Task prompt
In the listing below, find the line that contains "Task: Disable Output to text file checkbox" and the line that contains "661x432 pixels.". Quote both and every line between them, exactly, and nothing more.

Given information
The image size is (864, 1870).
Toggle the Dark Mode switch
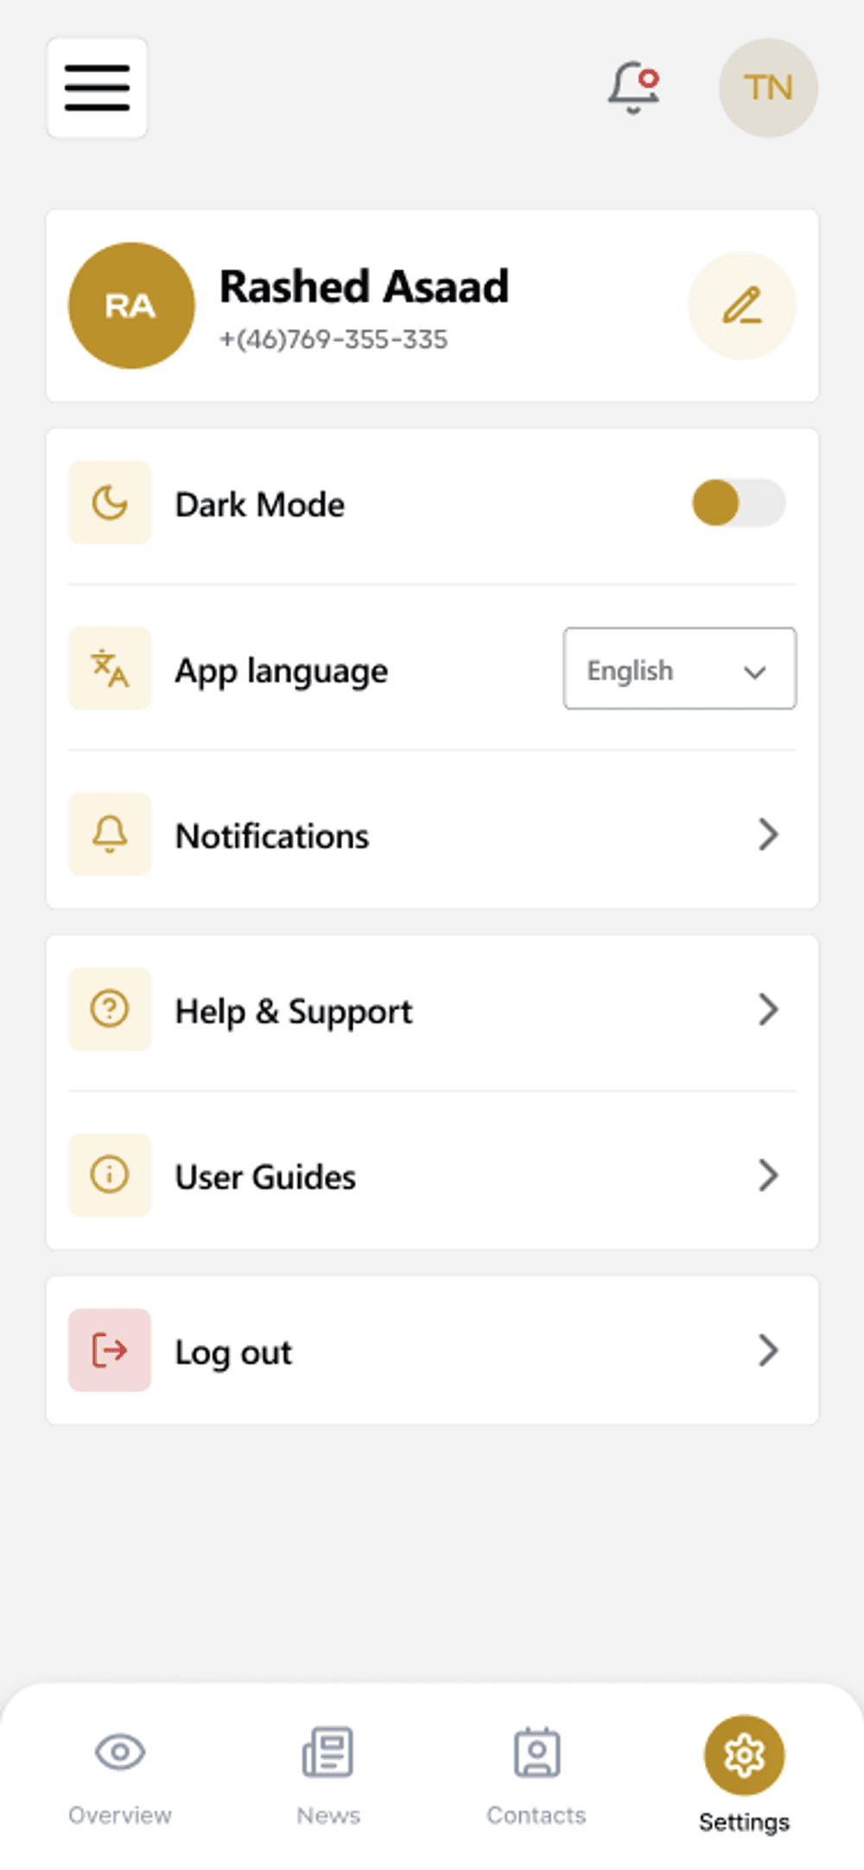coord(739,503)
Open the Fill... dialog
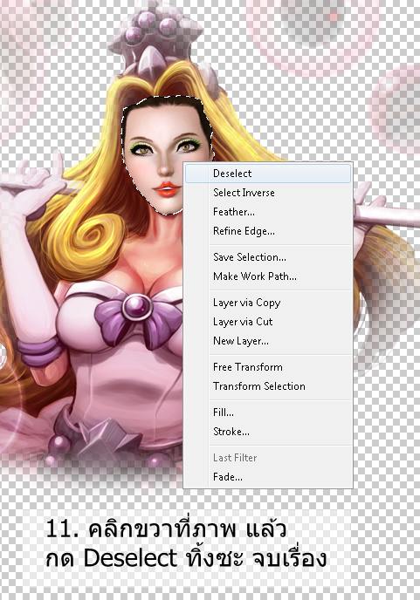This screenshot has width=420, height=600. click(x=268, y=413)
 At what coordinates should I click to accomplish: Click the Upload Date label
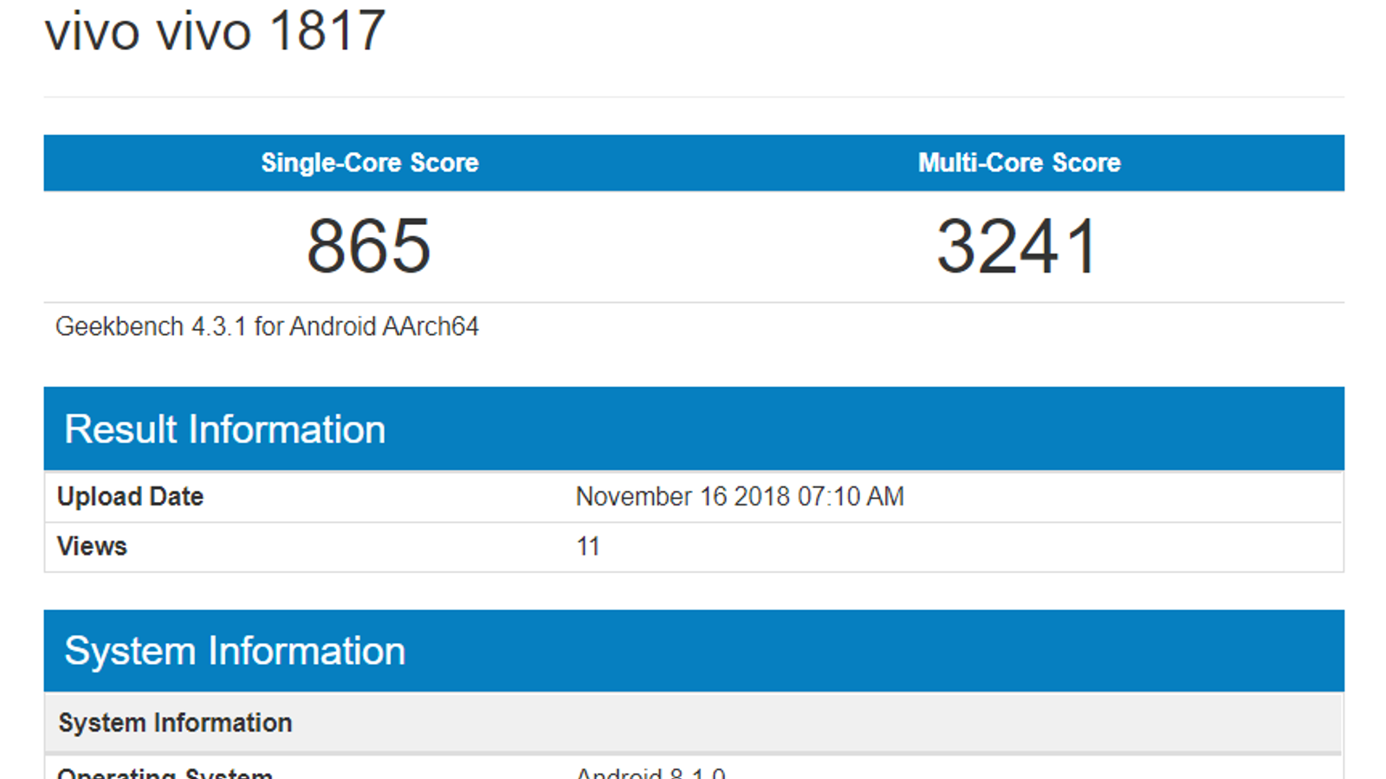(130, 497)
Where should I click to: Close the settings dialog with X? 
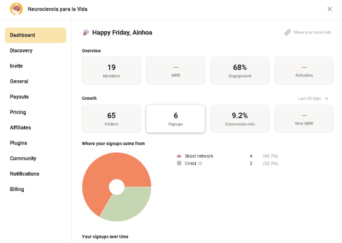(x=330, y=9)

--

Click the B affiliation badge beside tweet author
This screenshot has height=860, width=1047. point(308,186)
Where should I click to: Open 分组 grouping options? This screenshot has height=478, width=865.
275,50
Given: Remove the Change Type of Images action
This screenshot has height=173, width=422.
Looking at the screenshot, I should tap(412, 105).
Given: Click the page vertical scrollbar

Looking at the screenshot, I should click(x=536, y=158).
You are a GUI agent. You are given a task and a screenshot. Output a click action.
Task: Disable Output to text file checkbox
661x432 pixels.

---

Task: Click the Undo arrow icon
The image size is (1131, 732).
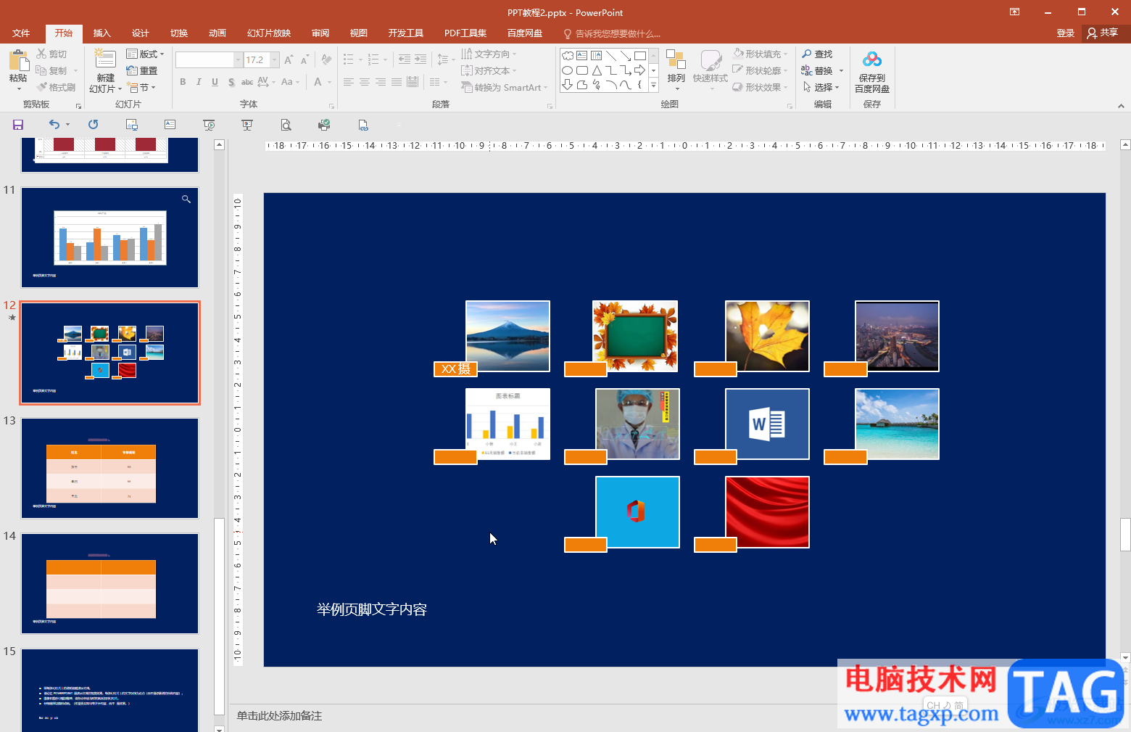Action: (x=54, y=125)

Result
Task: Disable Output to text file checkbox
661x432 pixels.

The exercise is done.